> [Texto de lectura]:
********************
CARTA
A CLARICE LISPECTOR CON MOTIVO DEL QUINCUAGÉSIMO CUMPLEAÑOS DE G.H.
José
Carlos De Nóbrega.
No
me pidas coherencia, yo soy una metamorfosis ambulante. Sócrates
Brasileiro Sampaio de Sousa Vieira de Oliveira (1954-2011), jugador número 8
del Corinthians (1978-1984) y de la selección brasileña de fútbol (1982-1986).
Valencia de San
Simeón el estilita, jueves 27 de febrero de 2014.
Queridísima Clarice:
Un abrazo solidario de parte de este
polemista compulsivo. Celebramos hasta la convulsión de los sentidos, los
cincuenta años de nuestra amiga en común: la flaca G.H., con sus manías,
adhesiones y repulsiones que, por fortuna, la vindican en nuestros corazones.
********************
> [Listado de datos]:

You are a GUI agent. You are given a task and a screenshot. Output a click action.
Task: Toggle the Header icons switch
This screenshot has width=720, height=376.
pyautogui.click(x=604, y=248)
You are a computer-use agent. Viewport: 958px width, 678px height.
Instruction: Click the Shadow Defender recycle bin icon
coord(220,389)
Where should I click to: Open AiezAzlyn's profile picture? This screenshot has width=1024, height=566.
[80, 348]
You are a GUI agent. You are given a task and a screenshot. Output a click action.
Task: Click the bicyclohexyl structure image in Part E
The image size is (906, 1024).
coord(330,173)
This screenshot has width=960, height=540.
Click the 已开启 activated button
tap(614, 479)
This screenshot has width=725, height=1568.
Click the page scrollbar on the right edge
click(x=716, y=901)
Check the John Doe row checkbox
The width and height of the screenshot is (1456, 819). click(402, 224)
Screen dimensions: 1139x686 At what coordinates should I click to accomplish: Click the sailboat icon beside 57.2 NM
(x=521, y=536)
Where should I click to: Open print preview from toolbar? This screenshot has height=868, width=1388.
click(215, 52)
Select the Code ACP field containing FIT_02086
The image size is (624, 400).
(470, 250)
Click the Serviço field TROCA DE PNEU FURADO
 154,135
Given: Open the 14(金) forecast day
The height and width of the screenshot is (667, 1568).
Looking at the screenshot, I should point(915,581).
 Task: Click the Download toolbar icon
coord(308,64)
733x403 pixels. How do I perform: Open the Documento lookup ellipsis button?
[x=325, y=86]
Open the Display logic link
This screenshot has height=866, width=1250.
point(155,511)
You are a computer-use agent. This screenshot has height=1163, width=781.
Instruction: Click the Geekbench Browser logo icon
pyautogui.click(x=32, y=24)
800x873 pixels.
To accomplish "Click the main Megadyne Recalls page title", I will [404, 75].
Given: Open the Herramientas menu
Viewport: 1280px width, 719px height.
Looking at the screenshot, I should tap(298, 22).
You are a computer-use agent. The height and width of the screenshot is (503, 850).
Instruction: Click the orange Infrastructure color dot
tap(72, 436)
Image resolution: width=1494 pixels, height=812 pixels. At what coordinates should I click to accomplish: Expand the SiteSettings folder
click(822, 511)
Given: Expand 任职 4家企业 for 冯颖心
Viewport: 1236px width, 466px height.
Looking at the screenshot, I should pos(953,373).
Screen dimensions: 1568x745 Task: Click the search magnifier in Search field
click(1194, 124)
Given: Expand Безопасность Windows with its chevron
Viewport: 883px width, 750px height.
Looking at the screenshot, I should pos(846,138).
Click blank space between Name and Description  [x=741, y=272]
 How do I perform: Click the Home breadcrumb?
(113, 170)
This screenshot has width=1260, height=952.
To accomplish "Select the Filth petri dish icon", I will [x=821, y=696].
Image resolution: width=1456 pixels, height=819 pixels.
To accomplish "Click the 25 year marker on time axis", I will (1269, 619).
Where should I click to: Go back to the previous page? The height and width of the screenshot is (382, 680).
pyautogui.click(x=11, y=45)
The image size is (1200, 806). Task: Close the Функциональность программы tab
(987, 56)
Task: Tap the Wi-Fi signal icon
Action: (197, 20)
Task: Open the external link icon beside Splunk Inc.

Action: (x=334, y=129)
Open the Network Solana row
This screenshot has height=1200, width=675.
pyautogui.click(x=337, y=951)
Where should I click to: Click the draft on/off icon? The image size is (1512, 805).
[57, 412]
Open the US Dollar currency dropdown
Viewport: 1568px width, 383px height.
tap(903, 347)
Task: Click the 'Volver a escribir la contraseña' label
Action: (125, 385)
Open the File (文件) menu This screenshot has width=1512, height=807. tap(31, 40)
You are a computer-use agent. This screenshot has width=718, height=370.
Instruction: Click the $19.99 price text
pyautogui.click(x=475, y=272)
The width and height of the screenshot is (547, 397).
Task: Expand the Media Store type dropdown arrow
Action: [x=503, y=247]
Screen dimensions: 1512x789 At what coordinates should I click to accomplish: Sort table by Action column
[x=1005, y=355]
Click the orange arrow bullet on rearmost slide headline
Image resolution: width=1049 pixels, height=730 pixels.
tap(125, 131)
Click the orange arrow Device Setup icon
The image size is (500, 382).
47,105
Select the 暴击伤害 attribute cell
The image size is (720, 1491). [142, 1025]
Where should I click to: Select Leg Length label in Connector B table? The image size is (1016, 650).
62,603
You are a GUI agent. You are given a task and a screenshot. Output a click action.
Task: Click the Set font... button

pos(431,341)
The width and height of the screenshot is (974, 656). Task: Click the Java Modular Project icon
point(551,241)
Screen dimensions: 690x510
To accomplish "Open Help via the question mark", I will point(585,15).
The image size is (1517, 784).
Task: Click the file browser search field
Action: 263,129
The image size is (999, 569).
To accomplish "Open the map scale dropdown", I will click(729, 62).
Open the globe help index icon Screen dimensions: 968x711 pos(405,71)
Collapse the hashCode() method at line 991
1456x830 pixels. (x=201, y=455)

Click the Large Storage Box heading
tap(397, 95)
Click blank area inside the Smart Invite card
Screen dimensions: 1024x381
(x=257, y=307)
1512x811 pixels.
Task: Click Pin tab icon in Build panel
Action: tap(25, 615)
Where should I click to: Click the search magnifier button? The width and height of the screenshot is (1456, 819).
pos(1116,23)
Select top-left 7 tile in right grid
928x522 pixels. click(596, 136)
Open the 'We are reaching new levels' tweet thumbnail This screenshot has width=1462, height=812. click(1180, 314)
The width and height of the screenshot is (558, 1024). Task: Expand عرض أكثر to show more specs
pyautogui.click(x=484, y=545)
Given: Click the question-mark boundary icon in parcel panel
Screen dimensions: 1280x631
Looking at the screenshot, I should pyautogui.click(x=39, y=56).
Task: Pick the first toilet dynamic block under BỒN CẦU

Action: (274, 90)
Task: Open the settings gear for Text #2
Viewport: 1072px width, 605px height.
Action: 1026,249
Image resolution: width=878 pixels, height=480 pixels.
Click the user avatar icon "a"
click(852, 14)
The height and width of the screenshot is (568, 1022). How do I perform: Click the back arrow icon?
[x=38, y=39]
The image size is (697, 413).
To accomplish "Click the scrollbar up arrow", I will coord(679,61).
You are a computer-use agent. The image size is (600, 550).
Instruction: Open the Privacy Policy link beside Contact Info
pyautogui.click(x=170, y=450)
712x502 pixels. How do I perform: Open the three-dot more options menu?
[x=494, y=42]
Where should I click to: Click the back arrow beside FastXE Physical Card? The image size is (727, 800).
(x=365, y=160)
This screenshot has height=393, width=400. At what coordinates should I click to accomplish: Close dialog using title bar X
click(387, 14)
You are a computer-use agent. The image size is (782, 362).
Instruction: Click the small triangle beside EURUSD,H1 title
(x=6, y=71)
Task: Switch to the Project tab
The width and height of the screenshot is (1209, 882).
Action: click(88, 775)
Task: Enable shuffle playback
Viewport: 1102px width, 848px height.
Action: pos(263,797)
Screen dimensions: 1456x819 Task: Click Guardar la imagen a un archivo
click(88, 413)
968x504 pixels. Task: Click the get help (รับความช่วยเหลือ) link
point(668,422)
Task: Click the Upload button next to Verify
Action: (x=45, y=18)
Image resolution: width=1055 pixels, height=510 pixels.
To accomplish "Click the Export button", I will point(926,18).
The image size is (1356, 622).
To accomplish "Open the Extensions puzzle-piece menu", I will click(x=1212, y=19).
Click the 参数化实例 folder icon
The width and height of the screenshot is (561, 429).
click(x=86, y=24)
********************
> [Ejercicio propuesto]: Extrae de la carta a Clarice Lispector, sin cambiar nada, todo lo que va desde "Valencia de San" hasta "en nuestros corazones.". El listado no interviene en esta tarea.

> [Solución del problema]:
Valencia de San
Simeón el estilita, jueves 27 de febrero de 2014.
Queridísima Clarice:
Un abrazo solidario de parte de este
polemista compulsivo. Celebramos hasta la convulsión de los sentidos, los
cincuenta años de nuestra amiga en común: la flaca G.H., con sus manías,
adhesiones y repulsiones que, por fortuna, la vindican en nuestros corazones.